(Excerpted data):
------------------------------

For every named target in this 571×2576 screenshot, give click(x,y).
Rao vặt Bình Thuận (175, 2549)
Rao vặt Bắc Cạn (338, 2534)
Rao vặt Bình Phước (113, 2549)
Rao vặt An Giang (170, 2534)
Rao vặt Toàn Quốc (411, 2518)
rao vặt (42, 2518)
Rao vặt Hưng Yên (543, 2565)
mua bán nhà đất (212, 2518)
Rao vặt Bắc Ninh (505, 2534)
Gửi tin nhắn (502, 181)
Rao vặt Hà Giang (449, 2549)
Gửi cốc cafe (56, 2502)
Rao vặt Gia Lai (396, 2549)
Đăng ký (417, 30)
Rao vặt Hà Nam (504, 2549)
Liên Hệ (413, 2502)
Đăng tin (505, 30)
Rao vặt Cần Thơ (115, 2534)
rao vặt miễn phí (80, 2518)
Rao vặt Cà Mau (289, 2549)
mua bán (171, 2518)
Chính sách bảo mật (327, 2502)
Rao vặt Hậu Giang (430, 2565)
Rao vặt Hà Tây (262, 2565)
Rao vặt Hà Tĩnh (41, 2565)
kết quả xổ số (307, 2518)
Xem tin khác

------------------------------

(Your assignment): Please return every line from the one that contains "rao vặt miễn phí (80, 2518)" through the end of the entries, exactly, leaving out all others.

(Exercise solution):
rao vặt miễn phí (80, 2518)
Rao vặt Cà Mau (289, 2549)
mua bán (171, 2518)
Chính sách bảo mật (327, 2502)
Rao vặt Hậu Giang (430, 2565)
Rao vặt Hà Tây (262, 2565)
Rao vặt Hà Tĩnh (41, 2565)
kết quả xổ số (307, 2518)
Xem tin khác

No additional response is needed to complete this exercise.